Data section START

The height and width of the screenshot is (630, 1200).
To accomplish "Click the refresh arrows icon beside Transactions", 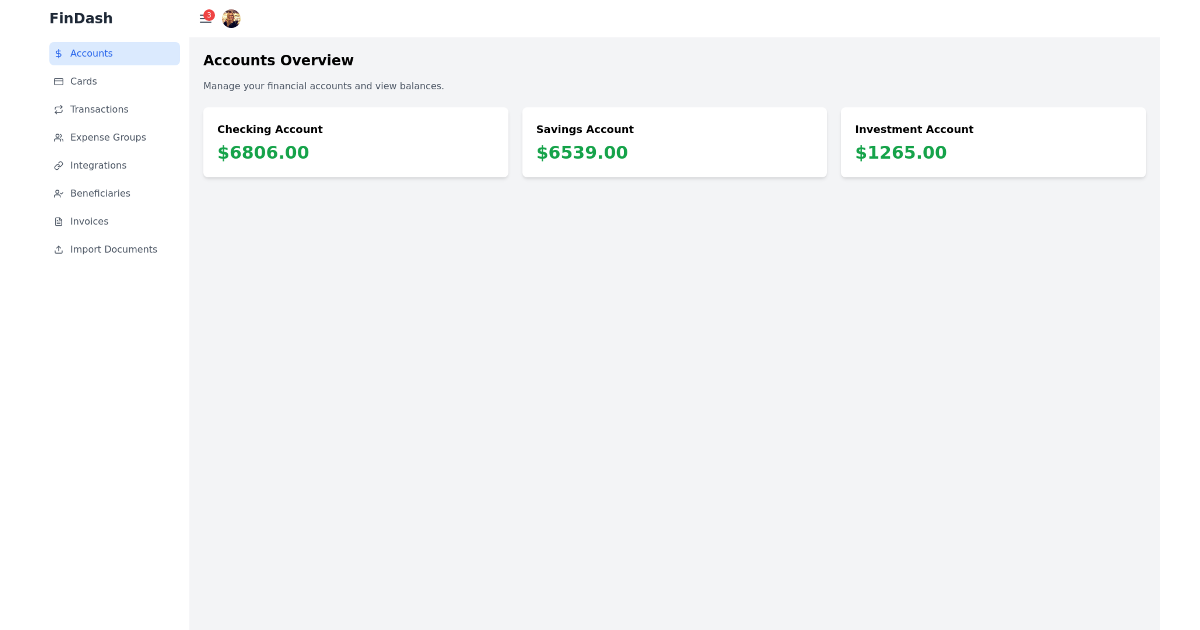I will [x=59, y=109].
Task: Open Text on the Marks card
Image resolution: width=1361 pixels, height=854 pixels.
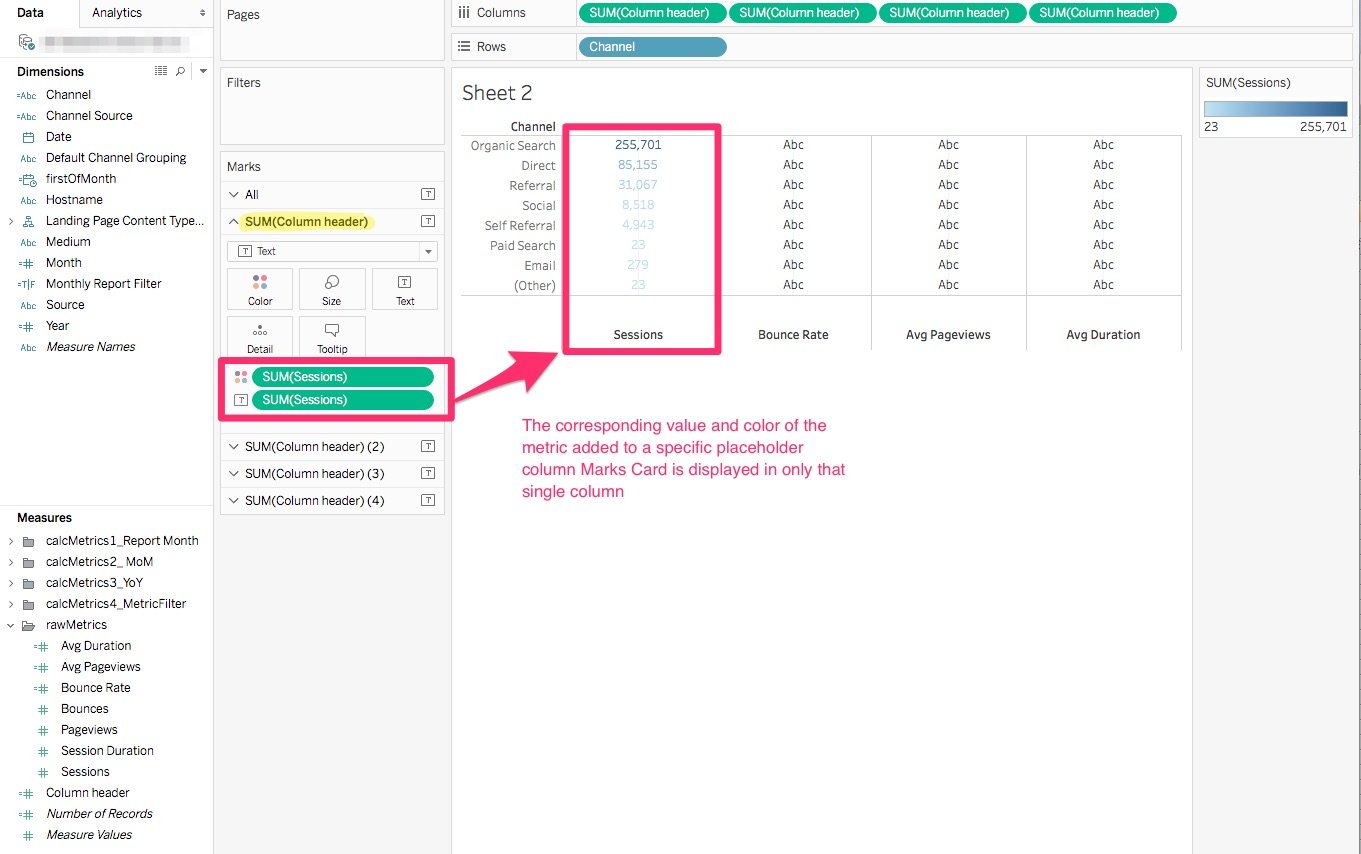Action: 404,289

Data section END
Data section START

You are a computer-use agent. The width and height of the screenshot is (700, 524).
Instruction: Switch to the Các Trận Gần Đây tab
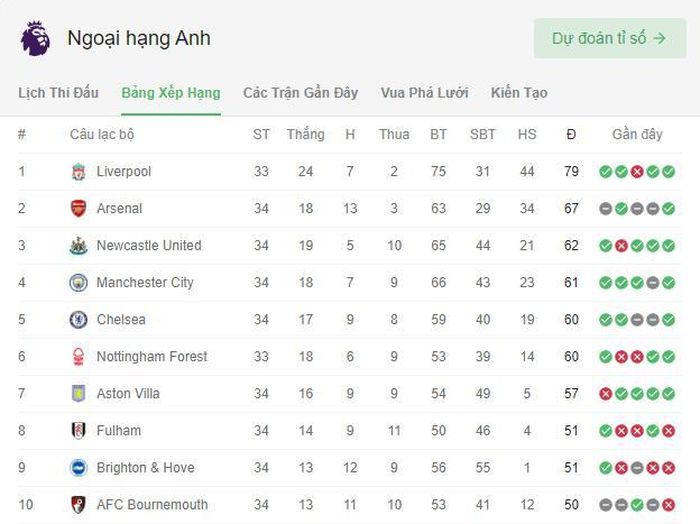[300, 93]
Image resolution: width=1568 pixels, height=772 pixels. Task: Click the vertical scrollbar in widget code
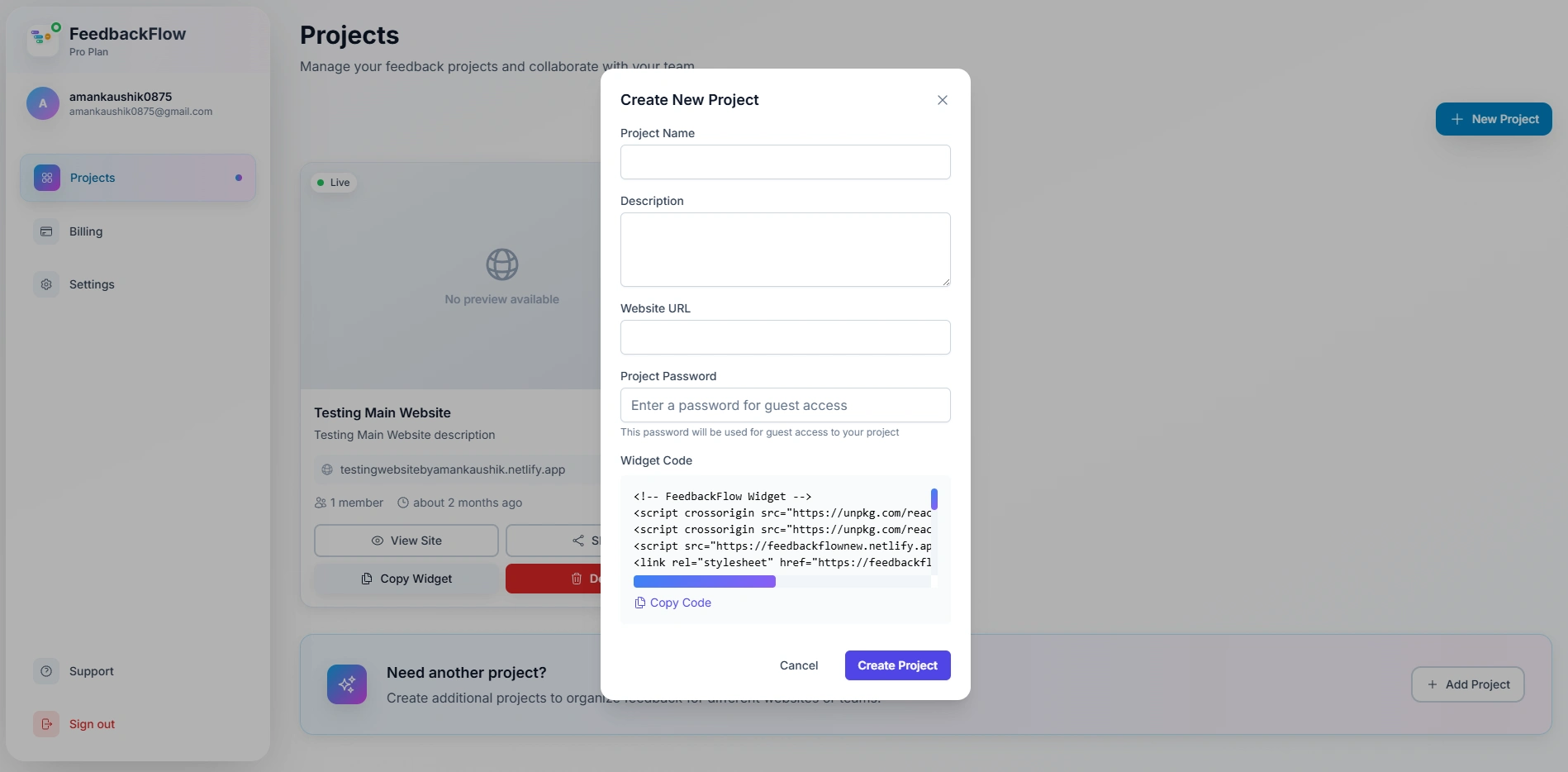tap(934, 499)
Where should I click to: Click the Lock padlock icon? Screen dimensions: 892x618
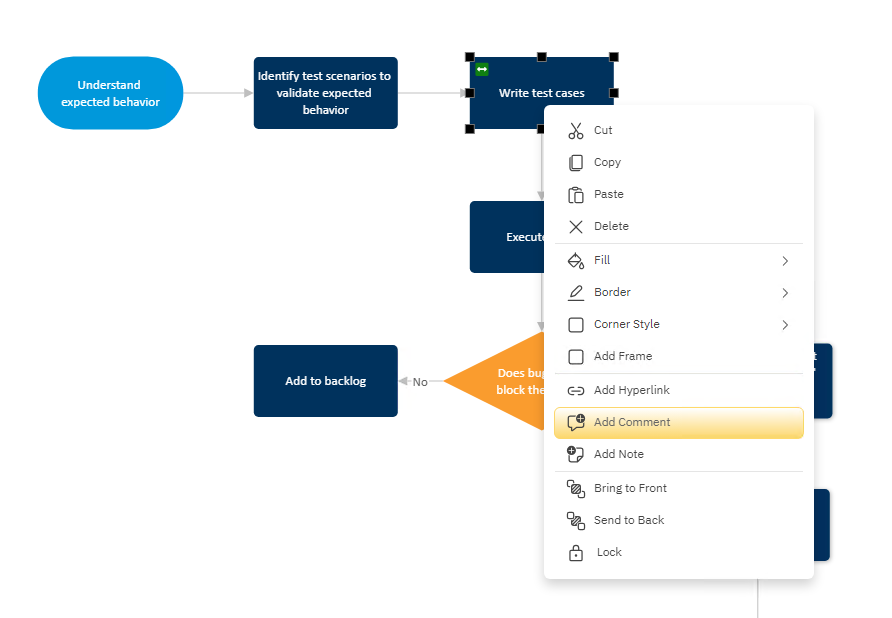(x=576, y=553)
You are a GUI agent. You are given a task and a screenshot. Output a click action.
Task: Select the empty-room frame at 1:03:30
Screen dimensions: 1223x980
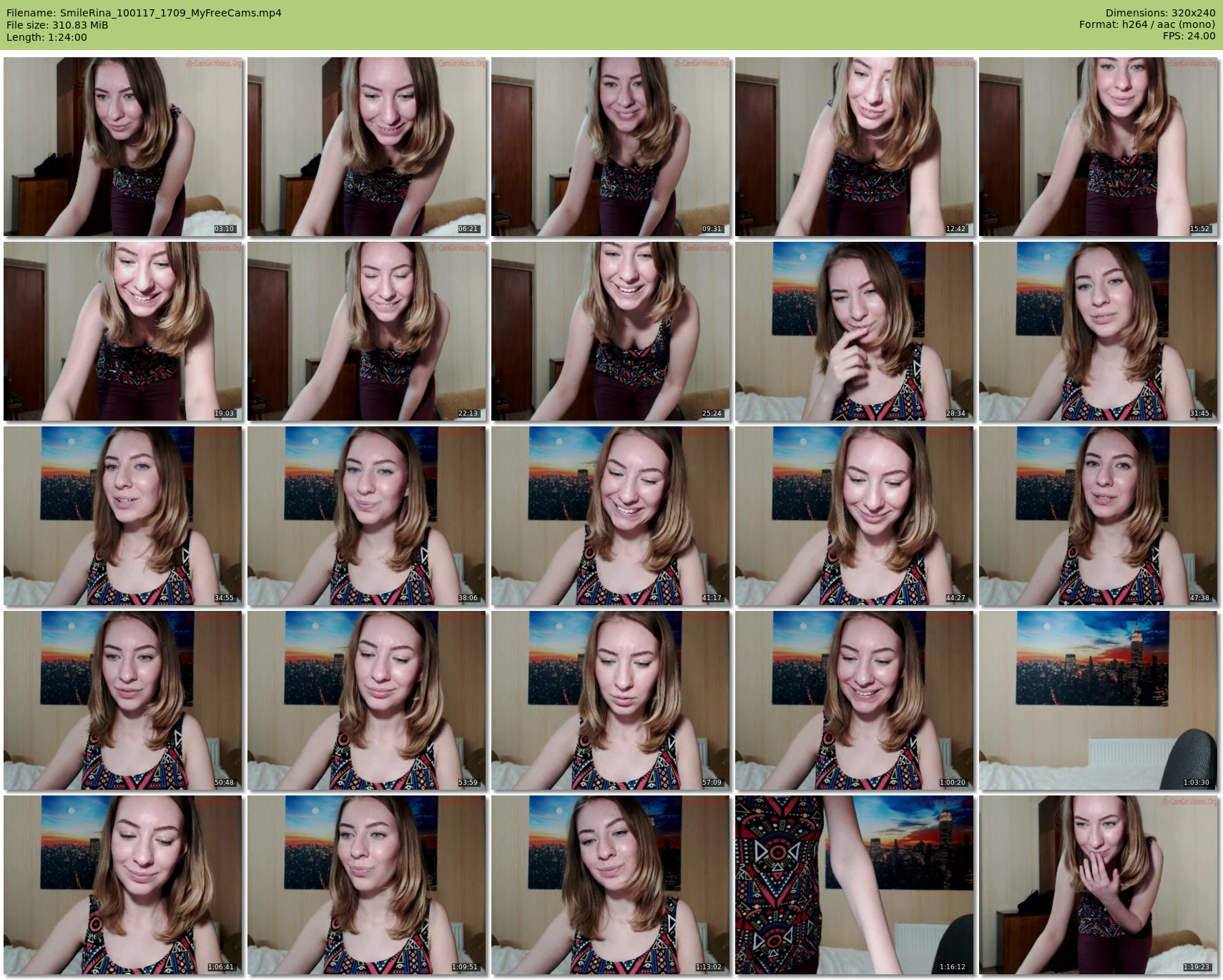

Data section END

*Description of the task*: When copying from the data above, print only the lines from the line containing "Instruction: Switch to" to the line containing "Screen dimensions: 1223x980", exactly, and leave the pictures out.

*Solution*:
Instruction: Switch to the Các Trận Gần Đây tab
[300, 93]
Image resolution: width=1568 pixels, height=772 pixels. Task: Click the vertical scrollbar in widget code
tap(934, 499)
Where should I click to: Click the Lock padlock icon? Screen dimensions: 892x618
(x=576, y=553)
You are a GUI agent. You are given a task and a screenshot. Output a click action.
Task: Select the empty-room frame at 1:03:30
Screen dimensions: 1223x980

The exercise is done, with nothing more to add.